■ Request
Copy out the material from the line with "Algemene informatie over" to the line with "Disclaimer (27, 2540)", swapping "Accepteer" for "Akkoord" and leaving everything else unchanged.

====

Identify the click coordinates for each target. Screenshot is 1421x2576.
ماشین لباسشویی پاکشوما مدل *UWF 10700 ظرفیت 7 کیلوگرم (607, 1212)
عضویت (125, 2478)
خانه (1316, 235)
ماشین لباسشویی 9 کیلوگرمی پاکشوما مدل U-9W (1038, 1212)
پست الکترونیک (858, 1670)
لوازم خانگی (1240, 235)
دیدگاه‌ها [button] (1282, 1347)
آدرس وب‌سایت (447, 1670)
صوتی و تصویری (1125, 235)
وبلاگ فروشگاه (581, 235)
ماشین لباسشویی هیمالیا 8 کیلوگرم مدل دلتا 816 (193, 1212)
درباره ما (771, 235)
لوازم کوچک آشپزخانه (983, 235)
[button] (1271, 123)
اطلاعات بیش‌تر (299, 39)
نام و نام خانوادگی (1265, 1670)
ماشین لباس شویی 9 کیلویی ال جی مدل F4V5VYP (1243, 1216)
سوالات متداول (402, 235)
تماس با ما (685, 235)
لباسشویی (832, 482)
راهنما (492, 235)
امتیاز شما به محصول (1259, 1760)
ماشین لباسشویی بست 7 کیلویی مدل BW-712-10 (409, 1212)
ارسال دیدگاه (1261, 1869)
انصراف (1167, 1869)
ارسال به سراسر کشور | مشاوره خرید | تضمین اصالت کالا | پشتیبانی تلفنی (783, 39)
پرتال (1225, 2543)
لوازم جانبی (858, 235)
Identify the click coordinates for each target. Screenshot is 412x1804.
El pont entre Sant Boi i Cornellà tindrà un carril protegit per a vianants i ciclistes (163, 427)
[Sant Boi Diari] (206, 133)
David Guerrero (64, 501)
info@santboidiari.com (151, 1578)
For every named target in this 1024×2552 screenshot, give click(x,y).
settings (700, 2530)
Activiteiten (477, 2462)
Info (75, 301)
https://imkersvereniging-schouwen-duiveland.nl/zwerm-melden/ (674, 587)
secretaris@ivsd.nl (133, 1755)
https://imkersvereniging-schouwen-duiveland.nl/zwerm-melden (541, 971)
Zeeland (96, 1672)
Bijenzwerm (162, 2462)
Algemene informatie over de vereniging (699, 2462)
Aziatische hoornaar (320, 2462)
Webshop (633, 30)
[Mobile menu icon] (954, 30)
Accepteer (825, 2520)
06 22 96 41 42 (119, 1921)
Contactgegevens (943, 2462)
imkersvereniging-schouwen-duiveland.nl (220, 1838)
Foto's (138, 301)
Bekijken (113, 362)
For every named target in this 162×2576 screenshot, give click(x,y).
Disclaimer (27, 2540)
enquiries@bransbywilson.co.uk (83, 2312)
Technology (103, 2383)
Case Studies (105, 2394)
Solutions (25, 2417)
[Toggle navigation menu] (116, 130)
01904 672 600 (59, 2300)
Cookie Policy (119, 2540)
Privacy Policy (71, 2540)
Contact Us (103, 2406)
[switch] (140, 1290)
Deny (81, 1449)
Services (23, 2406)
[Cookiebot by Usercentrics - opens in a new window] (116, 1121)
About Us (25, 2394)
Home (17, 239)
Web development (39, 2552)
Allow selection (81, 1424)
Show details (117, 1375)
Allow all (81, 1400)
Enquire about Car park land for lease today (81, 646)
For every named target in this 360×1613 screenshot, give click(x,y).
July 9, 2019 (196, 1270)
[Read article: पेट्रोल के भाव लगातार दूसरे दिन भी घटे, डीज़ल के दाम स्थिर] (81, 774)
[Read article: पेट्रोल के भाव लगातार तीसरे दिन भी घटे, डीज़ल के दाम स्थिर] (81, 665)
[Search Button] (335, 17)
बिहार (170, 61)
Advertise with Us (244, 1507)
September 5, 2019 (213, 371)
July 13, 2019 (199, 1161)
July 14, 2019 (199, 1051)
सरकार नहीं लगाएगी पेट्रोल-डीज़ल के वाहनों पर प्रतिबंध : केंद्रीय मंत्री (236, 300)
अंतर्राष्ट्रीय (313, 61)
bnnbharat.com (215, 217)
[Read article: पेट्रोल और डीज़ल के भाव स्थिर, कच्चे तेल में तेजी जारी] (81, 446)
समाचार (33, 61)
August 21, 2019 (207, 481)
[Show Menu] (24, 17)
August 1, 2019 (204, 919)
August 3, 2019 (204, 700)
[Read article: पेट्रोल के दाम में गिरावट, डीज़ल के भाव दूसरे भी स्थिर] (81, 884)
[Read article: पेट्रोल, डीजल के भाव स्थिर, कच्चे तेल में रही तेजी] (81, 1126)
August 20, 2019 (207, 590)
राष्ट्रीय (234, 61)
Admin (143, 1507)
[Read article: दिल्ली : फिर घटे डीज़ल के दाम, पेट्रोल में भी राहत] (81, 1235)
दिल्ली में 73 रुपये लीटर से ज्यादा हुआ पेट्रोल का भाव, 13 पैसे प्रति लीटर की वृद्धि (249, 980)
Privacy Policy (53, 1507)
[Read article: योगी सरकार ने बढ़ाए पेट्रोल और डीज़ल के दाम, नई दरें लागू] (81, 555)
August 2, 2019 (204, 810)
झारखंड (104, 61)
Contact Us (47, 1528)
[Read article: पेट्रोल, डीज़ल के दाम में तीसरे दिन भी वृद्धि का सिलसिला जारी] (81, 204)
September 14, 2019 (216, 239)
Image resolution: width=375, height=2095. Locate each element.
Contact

====

■ Written reply
Algemene informatie over de vereniging (699, 2462)
Aziatische hoornaar (320, 2462)
Webshop (633, 30)
[Mobile menu icon] (954, 30)
Akkoord (825, 2520)
06 22 96 41 42 (119, 1921)
Contactgegevens (943, 2462)
imkersvereniging-schouwen-duiveland.nl (220, 1838)
Foto's (138, 301)
Bekijken (113, 362)
For every named target in this 162×2576 screenshot, give click(x,y).
Disclaimer (27, 2540)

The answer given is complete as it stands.